Linux Security Modules
The Principle of Least Privilege encourages us to restrict software components to access only the resources that they need. By default, however, a Linux process can do anything its running user can do—from binding to arbitrary ports to spawning new shells. The Linux Security Modules (LSM) framework, which allows for security extensions to be plugged into the kernel, has been used to implement MAC on Linux. SELinux and AppArmor are the predominant and best-known LSM-compatible implementations that ship with the kernel. We recommend that teams learn to use one of these security frameworks (which is why we placed it in the Adopt ring). They help teams assess questions about who has access to what resources on shared hosts, including contained services. This conservative approach to access management will help teams build security into their SDLC processes.
Application whitelisting has proven to be one of the most effective ways to mitigate cyber intrusion attacks. A convenient way to implement this widely recommended practice is through Linux security modules. With SELinux or AppArmor included by default in most Linux distributions, and with more comprehensive tools such as Grsecurity readily available, we have moved this technology into the Adopt ring in this edition. These tools help teams assess questions about who has access to what resources on shared hosts, including contained services. This conservative approach to access management will help teams build security into their SDLC processes.
In earlier versions of the Radar, we have highlighted the value of Linux security modules, talking about how they enable people to think about server hardening as a part of their development workflow. More recently, with LXC and Docker containers now shipping with default AppArmor profiles on certain Linux distributions, it has forced the hand of many teams to understand how these tools work. In the event that teams use container images to run any process that they did not themselves create, these tools help them assess questions about who has access to what resources on the shared host and the capabilities that these contained services have, and be conservative in managing levels of access.

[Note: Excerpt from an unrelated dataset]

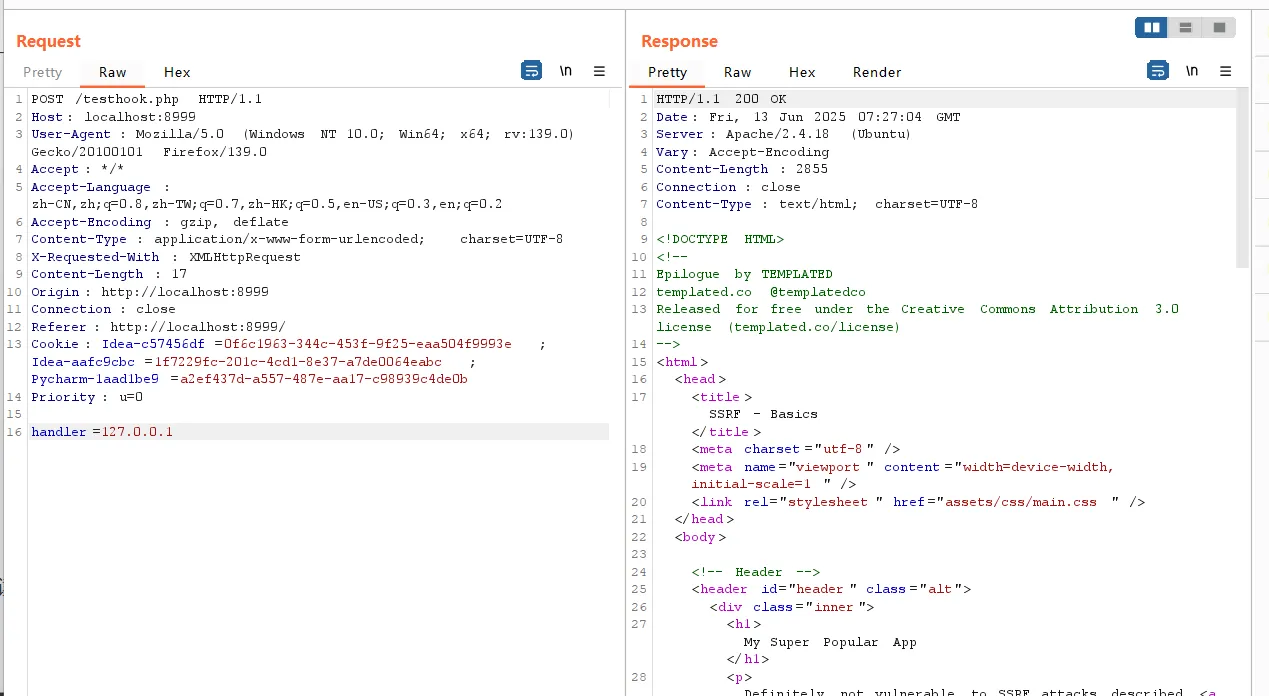
Task: Switch to the Request Hex tab
Action: pyautogui.click(x=177, y=72)
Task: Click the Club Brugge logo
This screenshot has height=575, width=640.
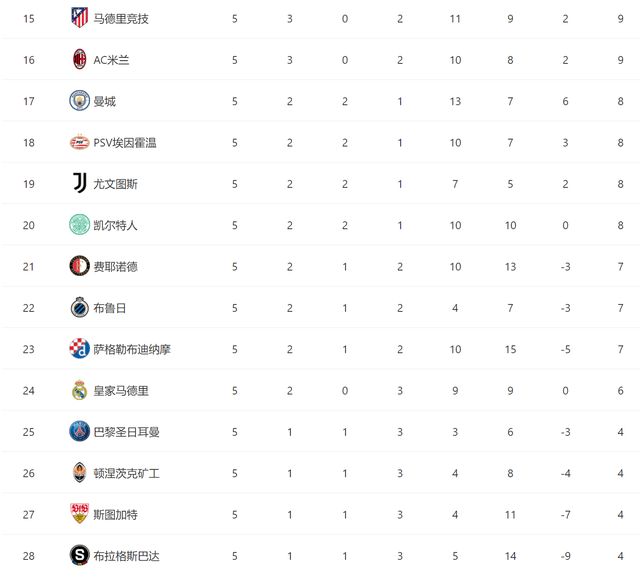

While server hardening is an old technique that is considered fairly commonplace by sysadmins who have had to manage production systems, it has not become commonplace among the developer community. However, the rise in the DevOps culture has resulted in renewed focus on tools like SELinux, AppArmor and Grsecurity that aim to make this simpler, at least on the Linux ecosystem. Each of these tools comes with their own strengths and weaknesses and it is currently hard to pick one as being the only one you will need. That said, we highly recommend that all teams at least assess which Linux security modules would be the right one for them and make security and server hardening a part of their development workflow.